Friday, March 11, 2016

Winter in Sicily Agrigento/ Valley of the Temples

This is a place I have been wanting to see for years, but it is not exactly on a major tourist track. When our last guests were here, they also really wanted to see the site, so we hired a driver and a guide and headed out. Our driver, Giovanni, was a trip all to himself. He was so sweet, helpful and knowledgeable. He was part of the Basula tours.  I highly recommend this company if you are wanting to travel within Sicily. Driving is difficult. The roads are VERY narrow, with large pot holes. People park on both sides of these narrow streets, so the 2 way street is in effect a very narrow one way street. None of the streets are marked, and the GPS seems to have lost its mind here in Sicily. Other than that, no problem!

The drive from our house to Agrigento was about 2.5 hours. We went through beautiful agricultural terrain filled with groves of oranges. It reminded me of stories I've hear of what San Jose, Ca. used to be like.

The term "valley" for this site is a misnomer, as the site is up on a ridge not in a valley. It is huge, about 3200 acres, and is the largest archeological site in the world. The site includes the remains of 7 temples all in the Doric style.

A five hundred year old olive tree stands as a welcoming sentinel to the site.

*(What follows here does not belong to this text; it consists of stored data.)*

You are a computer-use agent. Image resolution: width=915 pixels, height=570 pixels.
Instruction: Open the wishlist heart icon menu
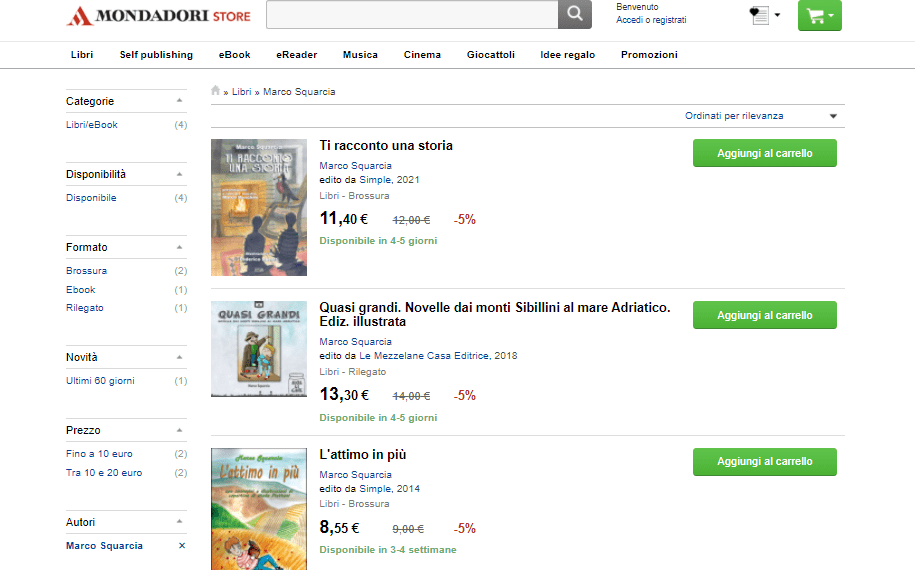(x=764, y=15)

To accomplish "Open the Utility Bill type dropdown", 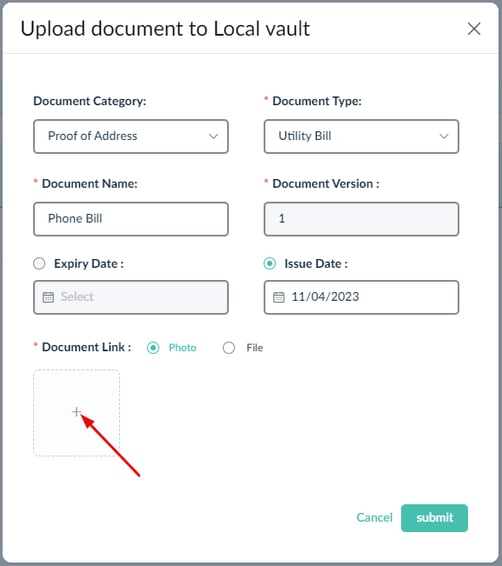I will point(361,136).
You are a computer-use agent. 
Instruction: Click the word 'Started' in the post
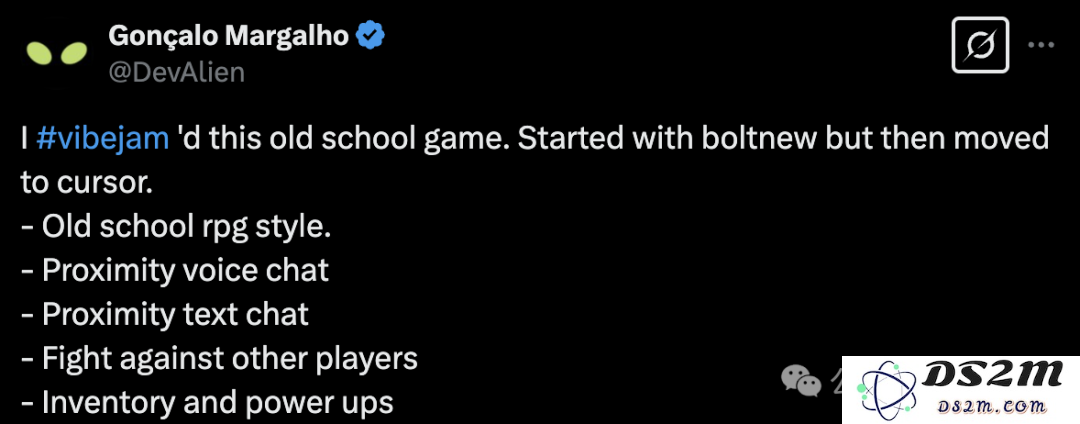tap(570, 139)
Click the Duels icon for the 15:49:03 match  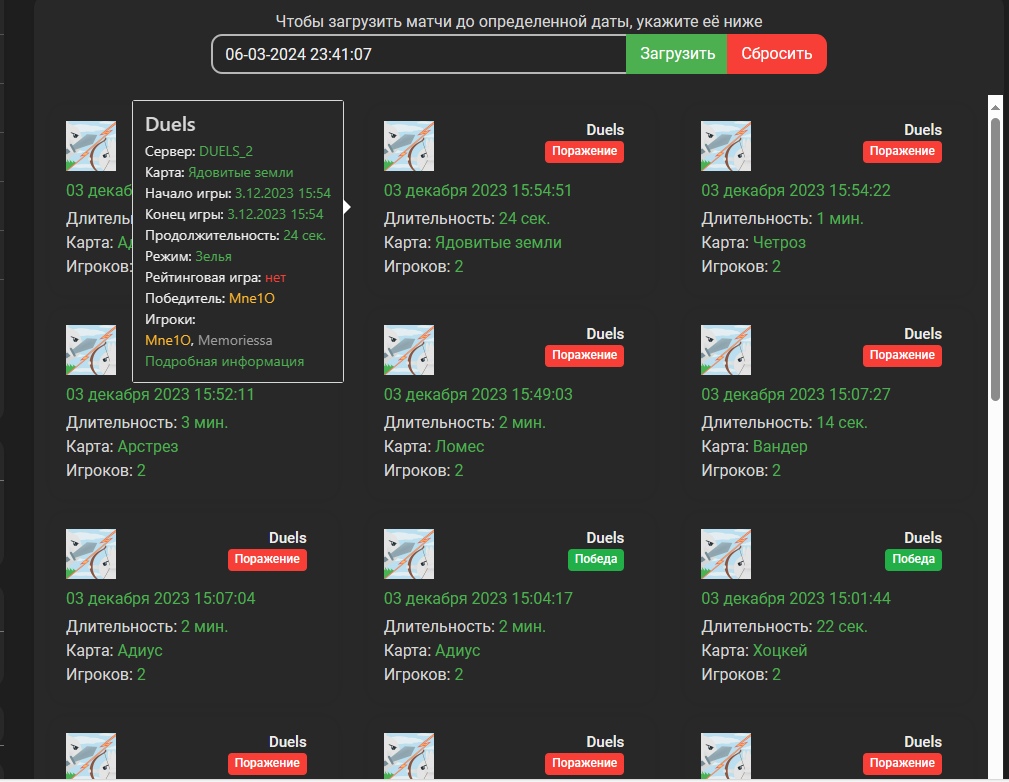point(409,350)
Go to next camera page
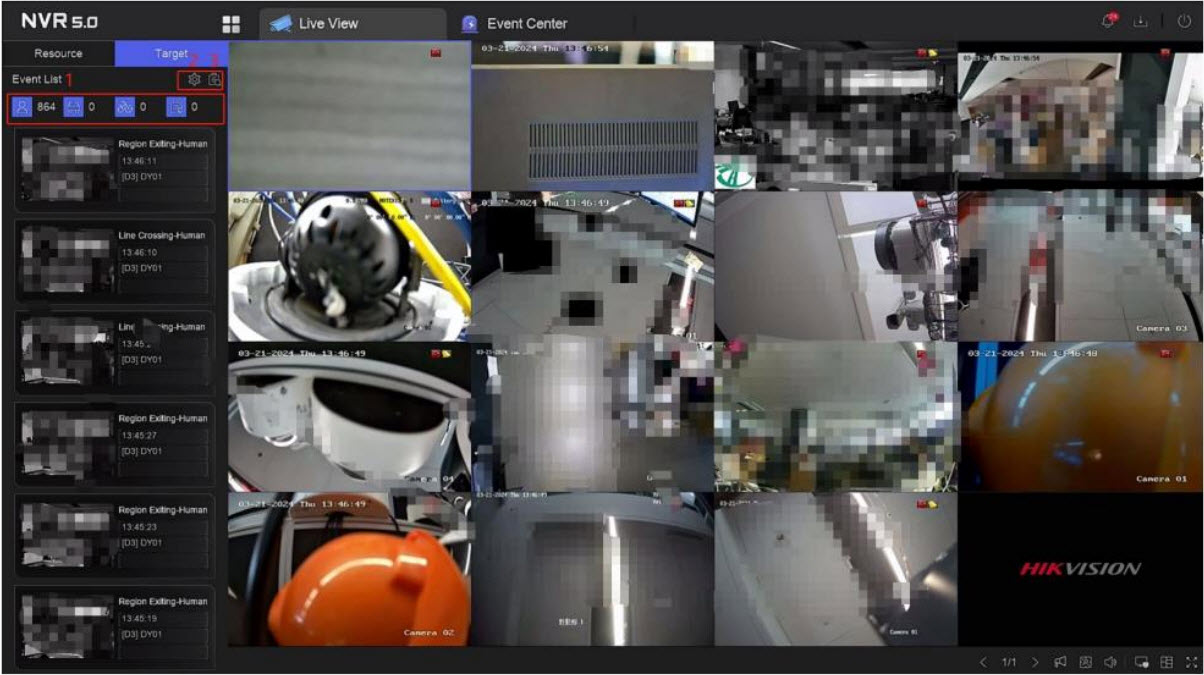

The Temple of Concordia is remarkably preserved and is ranked among the most notable structures from ancient Greek times. It was built in the 5th century BC. This is really hard to imagine when you are standing there looking at it. The temple is simply magnificent. One of the reasons it is so well preserved is that it was turned into a church in the 6th century AD, but later the walls of the church were destroyed and the Greek temple was allowed to remain in all of its splendor.

Temple of Concordia

Off to the right of the picture, you can see the town of Agrigento. The temples are by themselves, without all of the tacky tourist shops that one often finds near these type of sites.

Temple of Juno Lacinia

This to me is one of the most magnificent things I have seen in Italy. We were so lucky to have been able to go and see it. We had a beautiful, if cold, day. The light was pure, there were very few tourists, and we had an archaelogist for a guide. All in all the day could not have gone better. I highly recommend this stop for anyone going to Sicily. The Stoic One and I both said we would return.